Ontario Premier Doug Ford, left, speaks as Quebec Premier Francois Legault, centre, and Manitoba Premier Brian Pallister look on during a press conference in Ottawa on Friday, Sept. 18, 2020. (Sean Kilpatrick/THE CANADIAN PRESS)

Premiers seek $28B in additional health transfers from Ottawa

Four of Canada’s conservative-leaning premiers are calling on the federal government to increase health funding to the provinces by $28 billion as provincial budgets are getting a double whammy hit of rising healthcare costs and dwindling revenues due to the COVID-19 pandemic.

The boost in health funding to the provinces, which under the Canadian constitution have the primary responsibility of delivering healthcare, would bring annual transfers from the federal government to $70 billion.

Speaking at a joint press conference in Ottawa on Friday, Ontario Premier Doug Ford, Quebec Premier Francois Legault, Manitoba Premier Brian Pallister, and Alberta Premier Jason Kenney said they want the federal government to increase its share of health care funding from the current 22 per cent to 35 per cent.

“It’s time for the federal government to do its fair share,” Legault said.

“Nothing right now is more important to Canadians than health care because without health care we have nothing. If we don’t have our health, we don’t have an economy, and my friends, we’re here to ask the federal government, to step up to the plate,” Ford said. “As demand is increasing, the support from the federal government has been going down.”
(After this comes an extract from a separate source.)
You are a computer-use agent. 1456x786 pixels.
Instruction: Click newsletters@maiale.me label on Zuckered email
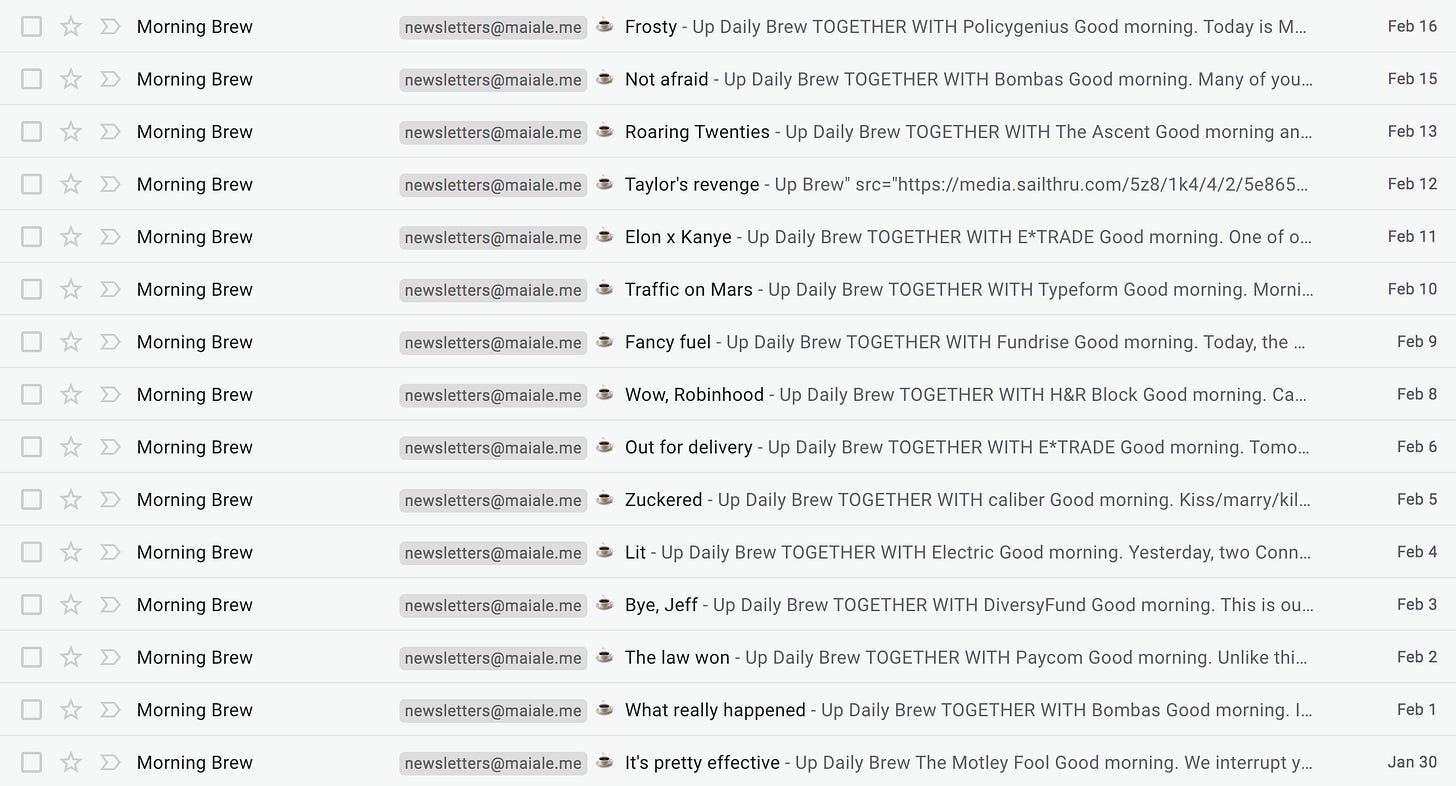pos(493,500)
Pallister said that the pandemic has exacerbated the problems facing the provinces when it comes to delivering healthcare to Canadians.

“Right now millions of Canadians are waiting for an appointment, for a test, for consequential treatment, for surgery. Those delays are painful. A lump that isn’t diagnosed is not fun,” Pallister said.

Alberta’s Kenney said the boost in federal funding was about “fiscal fairness,” not politics.

“Canada has to be there for Alberta and for other provinces that are facing the greatest economic and fiscal challenge since the Depression,” Kenney said.

The federal government is providing $19 billion to the provinces to help ease the financial burden of the pandemic; about $10 billion of that sum is for health-related expenses.